*** Opening Material to process ***

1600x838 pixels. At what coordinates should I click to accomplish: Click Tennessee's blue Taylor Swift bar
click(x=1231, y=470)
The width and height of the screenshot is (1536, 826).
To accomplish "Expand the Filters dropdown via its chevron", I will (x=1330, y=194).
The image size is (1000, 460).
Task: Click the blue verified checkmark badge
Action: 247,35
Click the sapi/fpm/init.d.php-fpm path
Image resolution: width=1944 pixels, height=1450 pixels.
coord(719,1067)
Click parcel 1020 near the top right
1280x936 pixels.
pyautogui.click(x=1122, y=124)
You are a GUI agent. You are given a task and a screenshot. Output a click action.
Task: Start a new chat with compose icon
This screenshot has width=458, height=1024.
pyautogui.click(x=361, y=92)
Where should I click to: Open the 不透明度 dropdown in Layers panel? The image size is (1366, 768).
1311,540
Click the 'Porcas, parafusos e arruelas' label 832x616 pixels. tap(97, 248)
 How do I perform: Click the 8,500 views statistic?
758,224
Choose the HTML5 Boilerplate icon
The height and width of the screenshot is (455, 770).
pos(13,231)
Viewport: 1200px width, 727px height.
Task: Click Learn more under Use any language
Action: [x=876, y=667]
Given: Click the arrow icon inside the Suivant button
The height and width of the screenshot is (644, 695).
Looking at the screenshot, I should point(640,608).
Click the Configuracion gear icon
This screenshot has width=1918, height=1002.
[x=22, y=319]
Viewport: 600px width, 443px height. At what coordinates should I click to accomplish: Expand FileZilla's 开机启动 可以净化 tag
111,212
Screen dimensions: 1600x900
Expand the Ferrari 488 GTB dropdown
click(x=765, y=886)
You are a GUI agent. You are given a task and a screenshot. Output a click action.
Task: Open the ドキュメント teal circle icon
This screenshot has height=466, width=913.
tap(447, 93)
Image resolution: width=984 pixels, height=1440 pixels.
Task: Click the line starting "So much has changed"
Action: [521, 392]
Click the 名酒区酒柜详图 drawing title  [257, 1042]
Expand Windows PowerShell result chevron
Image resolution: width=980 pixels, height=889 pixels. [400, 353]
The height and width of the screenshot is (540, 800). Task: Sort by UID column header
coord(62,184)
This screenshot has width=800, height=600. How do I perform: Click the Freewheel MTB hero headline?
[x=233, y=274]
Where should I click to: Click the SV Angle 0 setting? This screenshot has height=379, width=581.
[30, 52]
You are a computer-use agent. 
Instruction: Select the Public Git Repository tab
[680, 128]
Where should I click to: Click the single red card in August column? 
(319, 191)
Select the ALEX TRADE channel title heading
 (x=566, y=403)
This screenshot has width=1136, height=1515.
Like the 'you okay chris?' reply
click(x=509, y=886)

*** Closing Material to process ***

Task directions: I'd like an exact copy of the lines above, from the very first one through the line that contains "Click the 'Porcas, parafusos", with nothing else added.

Reply to the exercise:
1600x838 pixels. At what coordinates should I click to accomplish: Click Tennessee's blue Taylor Swift bar
click(x=1231, y=470)
The width and height of the screenshot is (1536, 826).
To accomplish "Expand the Filters dropdown via its chevron", I will (x=1330, y=194).
The image size is (1000, 460).
Task: Click the blue verified checkmark badge
Action: 247,35
Click the sapi/fpm/init.d.php-fpm path
Image resolution: width=1944 pixels, height=1450 pixels.
coord(719,1067)
Click parcel 1020 near the top right
1280x936 pixels.
pyautogui.click(x=1122, y=124)
You are a GUI agent. You are given a task and a screenshot. Output a click action.
Task: Start a new chat with compose icon
This screenshot has width=458, height=1024.
pyautogui.click(x=361, y=92)
Where should I click to: Open the 不透明度 dropdown in Layers panel? The image size is (1366, 768).
1311,540
Click the 'Porcas, parafusos e arruelas' label 832x616 pixels. tap(97, 248)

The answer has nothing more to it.